Les deux priorités cette année c’est de faire réussir la première promotion de la refonda­tion, et de mettre beaucoup de force sur la dernière année de nos étudiants qui sont en quatrième ou cinquième année, pour les prépa­rer à l’ascension professionnelle. Notre but est de former une nouvelle génération d’étudiants qui sont à la fois créatifs, responsables, mais surtout humbles.

Je souhaite que nous puissions avoir plus de stages pour nos étudiants au sein des entre­prises, ou même avoir le système d’apprentis­sage en alternance, qui existe en Allemagne ou en France, où les entreprises aident les étu­diants à financer leurs études. En contrepartie, ils sont un temps à l’université, un temps à l’entreprise.

— Pour quelles raisons, selon vous, l’UFE peut être attractive pour les étudiants fran­cophones, surtout qu’il y a une grande concurrence entre les universités en Egypte ?

— L’UFE est la seule université qui propose un diplôme égyptien et un diplôme d’Etat fran­çais. Toutes nos filières ont des partenariats avec des universités françaises, telles l’Univer­sité de Nantes, l’Université de Montbéliard, l’Université de Haute Alsace, etc. Ces filières permettent d’avoir à la fois le diplôme égyptien et le diplôme français. L’UFE se distingue éga­lement par ses formations, par exemple, dans les sciences de l’ingénieur, nous avons des filières énergétique, mécatronique et informa­tique réseau, qui vont être développées. De plus, nous allons ajouter des filières des sciences sociales et également informatique de gestion. Dans notre projet, nous avons égale­ment des filières anglophones, mais nous avons comme but que tous les étudiants de ces filières maîtrisent le français. A la fin de la troisième année, les étudiants, qu’ils soient anglophones ou francophones, doivent tous atteindre le niveau C1 du Cadre Européen Commun de Référence pour les Langues (CECRL), aussi bien en français qu’en anglais. Nous accueillons les étudiants dans un lieu dédié à la recherche dans un environnement multiculturel en rela­tion avec le milieu économique.

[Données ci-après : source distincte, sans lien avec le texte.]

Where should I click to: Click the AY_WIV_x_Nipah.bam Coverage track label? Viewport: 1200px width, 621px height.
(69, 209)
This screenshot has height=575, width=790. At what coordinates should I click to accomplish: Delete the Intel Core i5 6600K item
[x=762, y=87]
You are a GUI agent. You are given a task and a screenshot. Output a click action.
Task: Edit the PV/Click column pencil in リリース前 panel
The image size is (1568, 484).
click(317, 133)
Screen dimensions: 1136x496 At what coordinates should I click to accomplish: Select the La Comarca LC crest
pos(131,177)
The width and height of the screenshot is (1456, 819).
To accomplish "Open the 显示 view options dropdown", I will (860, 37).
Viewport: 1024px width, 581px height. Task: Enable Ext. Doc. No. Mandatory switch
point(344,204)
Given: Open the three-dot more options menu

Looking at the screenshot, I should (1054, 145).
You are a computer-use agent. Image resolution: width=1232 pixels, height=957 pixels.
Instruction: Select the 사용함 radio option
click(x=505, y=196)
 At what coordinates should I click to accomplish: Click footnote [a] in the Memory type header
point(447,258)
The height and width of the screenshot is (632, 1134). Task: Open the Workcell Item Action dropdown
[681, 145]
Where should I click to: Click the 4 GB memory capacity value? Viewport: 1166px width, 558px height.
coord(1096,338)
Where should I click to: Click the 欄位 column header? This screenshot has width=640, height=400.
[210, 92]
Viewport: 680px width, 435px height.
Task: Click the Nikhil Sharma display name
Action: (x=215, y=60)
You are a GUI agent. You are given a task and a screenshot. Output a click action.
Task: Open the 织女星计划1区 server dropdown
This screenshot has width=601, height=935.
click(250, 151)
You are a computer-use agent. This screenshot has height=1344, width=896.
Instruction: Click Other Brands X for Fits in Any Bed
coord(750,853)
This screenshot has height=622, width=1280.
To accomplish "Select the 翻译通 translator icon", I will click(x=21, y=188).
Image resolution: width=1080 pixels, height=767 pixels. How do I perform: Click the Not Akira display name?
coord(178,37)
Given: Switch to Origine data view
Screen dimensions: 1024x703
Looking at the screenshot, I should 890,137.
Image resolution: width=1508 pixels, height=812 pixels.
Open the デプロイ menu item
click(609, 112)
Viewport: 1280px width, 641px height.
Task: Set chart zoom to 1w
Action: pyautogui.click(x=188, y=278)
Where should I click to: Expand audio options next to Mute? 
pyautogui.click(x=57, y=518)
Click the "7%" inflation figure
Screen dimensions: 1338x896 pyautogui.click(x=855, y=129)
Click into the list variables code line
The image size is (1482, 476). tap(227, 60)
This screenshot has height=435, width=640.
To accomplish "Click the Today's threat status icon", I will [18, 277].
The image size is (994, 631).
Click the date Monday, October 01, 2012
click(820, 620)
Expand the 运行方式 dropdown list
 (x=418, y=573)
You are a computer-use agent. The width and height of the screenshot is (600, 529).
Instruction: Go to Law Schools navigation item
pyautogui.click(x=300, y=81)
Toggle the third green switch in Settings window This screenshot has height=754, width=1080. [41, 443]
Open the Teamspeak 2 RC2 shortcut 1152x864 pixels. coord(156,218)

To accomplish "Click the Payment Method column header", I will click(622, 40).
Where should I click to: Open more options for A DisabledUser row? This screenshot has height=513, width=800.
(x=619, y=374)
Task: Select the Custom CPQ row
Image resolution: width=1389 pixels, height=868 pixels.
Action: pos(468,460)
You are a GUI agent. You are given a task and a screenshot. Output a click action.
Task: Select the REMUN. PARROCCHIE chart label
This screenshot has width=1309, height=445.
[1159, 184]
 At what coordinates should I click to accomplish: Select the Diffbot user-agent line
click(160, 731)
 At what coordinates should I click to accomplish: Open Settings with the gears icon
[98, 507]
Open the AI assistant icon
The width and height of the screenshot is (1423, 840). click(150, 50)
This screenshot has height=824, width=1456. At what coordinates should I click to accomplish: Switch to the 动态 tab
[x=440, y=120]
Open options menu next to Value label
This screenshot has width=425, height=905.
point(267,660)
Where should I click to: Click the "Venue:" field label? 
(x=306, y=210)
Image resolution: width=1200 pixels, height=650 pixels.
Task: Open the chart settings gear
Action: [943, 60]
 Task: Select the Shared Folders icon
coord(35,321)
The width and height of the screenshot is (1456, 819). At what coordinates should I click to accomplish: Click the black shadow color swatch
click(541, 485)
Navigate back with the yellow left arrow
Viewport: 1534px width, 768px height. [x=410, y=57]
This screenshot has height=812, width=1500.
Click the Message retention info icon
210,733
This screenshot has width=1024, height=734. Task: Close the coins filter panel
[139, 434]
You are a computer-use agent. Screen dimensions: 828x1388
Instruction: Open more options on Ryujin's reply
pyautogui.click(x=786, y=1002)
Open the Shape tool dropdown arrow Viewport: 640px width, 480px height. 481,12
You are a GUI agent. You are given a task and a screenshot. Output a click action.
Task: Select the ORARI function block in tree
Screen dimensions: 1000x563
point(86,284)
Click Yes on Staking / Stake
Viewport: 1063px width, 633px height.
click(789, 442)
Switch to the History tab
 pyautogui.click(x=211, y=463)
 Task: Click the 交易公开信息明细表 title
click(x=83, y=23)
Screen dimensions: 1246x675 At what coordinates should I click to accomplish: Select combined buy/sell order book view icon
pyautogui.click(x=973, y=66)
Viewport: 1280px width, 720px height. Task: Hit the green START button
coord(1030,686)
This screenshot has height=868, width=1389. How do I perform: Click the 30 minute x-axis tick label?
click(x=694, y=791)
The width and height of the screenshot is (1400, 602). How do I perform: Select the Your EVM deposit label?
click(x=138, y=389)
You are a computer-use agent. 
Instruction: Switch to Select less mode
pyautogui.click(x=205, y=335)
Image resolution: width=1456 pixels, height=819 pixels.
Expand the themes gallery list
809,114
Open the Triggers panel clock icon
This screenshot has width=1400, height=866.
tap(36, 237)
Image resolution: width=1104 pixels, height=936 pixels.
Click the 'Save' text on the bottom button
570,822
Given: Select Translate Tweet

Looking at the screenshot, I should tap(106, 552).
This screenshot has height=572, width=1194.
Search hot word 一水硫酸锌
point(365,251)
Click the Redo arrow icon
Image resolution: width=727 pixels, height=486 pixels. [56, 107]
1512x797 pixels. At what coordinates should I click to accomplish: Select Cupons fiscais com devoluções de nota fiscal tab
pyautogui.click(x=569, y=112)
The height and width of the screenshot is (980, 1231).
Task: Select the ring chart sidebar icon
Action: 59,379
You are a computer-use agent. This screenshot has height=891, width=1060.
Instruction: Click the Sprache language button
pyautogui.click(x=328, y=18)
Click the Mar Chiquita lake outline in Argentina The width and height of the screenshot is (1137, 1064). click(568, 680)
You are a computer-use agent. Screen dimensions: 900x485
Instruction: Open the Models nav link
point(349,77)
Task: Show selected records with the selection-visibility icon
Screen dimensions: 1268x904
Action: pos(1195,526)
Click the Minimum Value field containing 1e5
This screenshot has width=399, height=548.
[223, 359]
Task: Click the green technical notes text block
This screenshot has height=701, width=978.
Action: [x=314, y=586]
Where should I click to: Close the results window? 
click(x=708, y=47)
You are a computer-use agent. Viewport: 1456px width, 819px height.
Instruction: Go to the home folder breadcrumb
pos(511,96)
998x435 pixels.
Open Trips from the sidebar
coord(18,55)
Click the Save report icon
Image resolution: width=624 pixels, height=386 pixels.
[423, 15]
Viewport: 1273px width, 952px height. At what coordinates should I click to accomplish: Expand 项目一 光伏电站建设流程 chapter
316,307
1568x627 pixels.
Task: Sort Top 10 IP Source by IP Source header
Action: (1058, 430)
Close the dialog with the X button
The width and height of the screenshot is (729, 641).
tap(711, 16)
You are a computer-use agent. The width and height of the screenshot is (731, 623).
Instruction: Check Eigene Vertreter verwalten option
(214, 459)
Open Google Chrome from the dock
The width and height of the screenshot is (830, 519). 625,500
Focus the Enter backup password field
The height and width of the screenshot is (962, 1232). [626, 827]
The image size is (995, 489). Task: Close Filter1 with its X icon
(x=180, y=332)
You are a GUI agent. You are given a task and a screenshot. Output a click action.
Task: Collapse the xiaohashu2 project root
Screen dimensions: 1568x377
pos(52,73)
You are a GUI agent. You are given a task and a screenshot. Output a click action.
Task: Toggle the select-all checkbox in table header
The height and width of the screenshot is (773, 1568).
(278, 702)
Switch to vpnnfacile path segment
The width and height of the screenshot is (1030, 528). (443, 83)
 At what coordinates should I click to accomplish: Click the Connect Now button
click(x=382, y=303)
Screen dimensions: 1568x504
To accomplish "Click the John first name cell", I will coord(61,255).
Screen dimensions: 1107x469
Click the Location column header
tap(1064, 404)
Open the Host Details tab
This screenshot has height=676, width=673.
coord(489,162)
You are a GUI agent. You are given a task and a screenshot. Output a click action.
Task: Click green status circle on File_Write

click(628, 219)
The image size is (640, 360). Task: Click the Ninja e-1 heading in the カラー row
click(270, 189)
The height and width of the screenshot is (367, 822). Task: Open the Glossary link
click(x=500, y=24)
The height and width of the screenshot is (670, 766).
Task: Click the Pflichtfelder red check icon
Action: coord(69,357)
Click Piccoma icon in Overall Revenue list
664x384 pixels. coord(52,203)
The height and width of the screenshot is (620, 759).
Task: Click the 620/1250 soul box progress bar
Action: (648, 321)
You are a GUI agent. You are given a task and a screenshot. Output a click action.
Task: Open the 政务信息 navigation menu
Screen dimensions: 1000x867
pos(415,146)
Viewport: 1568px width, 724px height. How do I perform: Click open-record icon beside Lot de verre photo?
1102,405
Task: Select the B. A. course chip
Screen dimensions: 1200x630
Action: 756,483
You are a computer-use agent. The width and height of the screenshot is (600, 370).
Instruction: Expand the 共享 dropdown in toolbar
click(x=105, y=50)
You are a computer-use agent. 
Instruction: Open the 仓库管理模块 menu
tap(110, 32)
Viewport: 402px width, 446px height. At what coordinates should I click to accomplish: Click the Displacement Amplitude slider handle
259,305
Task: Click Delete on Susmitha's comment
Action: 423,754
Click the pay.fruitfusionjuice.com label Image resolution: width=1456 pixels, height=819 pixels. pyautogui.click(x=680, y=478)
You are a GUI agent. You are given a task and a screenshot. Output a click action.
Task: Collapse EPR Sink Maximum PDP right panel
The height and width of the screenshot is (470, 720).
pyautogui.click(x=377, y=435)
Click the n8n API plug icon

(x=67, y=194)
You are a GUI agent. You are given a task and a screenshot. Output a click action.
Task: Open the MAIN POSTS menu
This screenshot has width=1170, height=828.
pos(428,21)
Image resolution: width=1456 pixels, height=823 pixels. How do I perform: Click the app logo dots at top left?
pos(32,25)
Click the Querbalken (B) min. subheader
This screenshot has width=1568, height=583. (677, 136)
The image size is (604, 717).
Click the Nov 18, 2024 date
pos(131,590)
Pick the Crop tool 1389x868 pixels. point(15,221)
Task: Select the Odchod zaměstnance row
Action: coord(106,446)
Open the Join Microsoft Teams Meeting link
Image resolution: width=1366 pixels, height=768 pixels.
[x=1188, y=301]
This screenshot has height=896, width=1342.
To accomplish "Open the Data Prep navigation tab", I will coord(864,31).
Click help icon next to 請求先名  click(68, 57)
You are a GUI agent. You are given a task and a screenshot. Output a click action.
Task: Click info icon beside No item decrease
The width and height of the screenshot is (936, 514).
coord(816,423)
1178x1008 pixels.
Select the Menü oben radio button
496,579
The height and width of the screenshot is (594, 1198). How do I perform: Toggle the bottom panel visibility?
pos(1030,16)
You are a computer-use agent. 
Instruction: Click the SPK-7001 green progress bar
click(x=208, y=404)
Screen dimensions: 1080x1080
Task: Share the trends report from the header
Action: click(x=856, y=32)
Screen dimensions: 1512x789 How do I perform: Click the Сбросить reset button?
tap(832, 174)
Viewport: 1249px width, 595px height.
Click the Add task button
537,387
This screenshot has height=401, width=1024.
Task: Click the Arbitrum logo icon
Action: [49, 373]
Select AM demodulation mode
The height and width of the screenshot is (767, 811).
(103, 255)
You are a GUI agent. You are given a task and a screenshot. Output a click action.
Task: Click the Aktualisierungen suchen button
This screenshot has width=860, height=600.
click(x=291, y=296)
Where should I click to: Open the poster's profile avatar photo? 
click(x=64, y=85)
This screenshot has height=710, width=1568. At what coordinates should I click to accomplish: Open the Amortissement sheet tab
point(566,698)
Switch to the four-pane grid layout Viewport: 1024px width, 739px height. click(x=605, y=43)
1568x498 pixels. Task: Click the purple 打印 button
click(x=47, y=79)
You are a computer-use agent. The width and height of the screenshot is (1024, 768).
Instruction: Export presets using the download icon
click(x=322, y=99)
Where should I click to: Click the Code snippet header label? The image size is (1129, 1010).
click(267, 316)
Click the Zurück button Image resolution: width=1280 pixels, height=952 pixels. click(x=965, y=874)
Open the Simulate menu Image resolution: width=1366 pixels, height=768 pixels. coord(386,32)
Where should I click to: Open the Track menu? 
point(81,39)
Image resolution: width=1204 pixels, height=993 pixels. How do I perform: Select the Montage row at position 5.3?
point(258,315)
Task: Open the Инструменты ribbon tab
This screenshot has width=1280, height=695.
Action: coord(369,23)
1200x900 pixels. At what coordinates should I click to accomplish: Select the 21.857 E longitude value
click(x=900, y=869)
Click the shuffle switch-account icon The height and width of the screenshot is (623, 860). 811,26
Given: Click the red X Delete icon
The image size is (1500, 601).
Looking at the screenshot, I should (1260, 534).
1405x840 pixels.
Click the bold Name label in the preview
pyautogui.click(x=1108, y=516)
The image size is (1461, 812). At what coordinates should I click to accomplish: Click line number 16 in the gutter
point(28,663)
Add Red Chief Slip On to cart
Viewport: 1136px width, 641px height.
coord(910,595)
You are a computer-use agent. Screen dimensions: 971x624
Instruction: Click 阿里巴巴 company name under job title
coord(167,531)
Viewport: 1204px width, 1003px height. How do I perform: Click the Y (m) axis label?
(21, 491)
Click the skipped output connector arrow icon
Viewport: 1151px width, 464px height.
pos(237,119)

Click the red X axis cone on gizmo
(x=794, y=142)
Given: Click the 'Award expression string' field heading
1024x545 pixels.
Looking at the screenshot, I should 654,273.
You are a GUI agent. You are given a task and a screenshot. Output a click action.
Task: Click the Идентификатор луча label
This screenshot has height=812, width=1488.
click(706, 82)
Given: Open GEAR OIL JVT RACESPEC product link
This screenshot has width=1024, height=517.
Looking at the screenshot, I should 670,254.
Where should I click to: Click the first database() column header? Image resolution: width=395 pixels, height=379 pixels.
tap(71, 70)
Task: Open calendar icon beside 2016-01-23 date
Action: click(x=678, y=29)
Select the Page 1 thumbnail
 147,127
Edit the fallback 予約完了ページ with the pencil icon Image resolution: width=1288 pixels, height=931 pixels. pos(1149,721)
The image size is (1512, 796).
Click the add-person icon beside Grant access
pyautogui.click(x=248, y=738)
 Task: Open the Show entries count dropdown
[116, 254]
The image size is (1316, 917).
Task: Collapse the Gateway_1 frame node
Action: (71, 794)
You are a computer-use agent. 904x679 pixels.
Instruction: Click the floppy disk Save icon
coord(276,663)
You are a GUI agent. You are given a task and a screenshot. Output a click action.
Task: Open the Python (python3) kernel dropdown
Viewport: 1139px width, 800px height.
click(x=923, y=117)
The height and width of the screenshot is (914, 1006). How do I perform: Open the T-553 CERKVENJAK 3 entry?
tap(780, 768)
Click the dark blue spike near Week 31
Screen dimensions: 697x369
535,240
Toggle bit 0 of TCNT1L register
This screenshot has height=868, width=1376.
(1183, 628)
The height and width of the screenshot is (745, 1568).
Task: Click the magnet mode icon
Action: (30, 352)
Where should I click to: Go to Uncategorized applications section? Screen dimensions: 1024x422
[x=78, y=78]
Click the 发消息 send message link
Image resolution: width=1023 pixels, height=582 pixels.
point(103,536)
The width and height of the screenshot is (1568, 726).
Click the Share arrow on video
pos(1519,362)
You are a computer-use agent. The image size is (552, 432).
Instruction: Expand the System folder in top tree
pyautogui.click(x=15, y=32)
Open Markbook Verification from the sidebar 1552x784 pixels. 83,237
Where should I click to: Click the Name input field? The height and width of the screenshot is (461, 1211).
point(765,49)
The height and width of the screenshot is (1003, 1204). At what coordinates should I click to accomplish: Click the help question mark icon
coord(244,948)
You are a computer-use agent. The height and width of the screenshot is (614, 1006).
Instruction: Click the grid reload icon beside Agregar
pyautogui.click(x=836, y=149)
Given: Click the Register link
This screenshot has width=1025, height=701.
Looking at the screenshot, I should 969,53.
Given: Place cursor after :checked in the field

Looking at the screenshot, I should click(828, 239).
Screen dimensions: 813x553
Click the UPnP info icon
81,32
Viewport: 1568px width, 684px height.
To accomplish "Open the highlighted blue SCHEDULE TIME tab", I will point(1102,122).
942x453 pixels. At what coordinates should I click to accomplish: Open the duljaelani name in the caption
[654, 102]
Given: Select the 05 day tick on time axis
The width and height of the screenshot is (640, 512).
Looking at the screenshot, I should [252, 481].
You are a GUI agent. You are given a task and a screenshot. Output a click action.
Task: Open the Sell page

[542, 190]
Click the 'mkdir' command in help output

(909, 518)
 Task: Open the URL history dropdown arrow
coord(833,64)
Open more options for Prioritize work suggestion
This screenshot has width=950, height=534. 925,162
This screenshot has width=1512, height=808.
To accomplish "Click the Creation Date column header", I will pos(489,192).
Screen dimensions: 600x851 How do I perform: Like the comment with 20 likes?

— Selon vous, quels sont les défis auxquels est affrontée l’UFE ?

— Le premier défi est la notoriété, l’UFE n’est pas assez connue est c’est notre travail de montrer que nos enseignants mettent tout ce qu’il faut pour la qualité des enseignements pour le bon accueil de nos étudiants. Un autre défi, c’est le recrutement de bons professeurs et maîtres de conférences et de futurs enseignants et chercheurs pour construire cette nouvelle université. Le corps professoral est la colonne vertébrale aussi bien de la qualité d’enseigne­ment que la qualité de la recherche. Nous devons également aller à la recherche du finan­cement de la part d’entreprises pour développer un écosystème, créer un incubateur, créer des vocations d’entreprises entre l’université et le monde économique. C’est un défi important d’assurer la position de l’UFE comme un lieu de recherche, mais également être un lieu en relation avec le monde économique.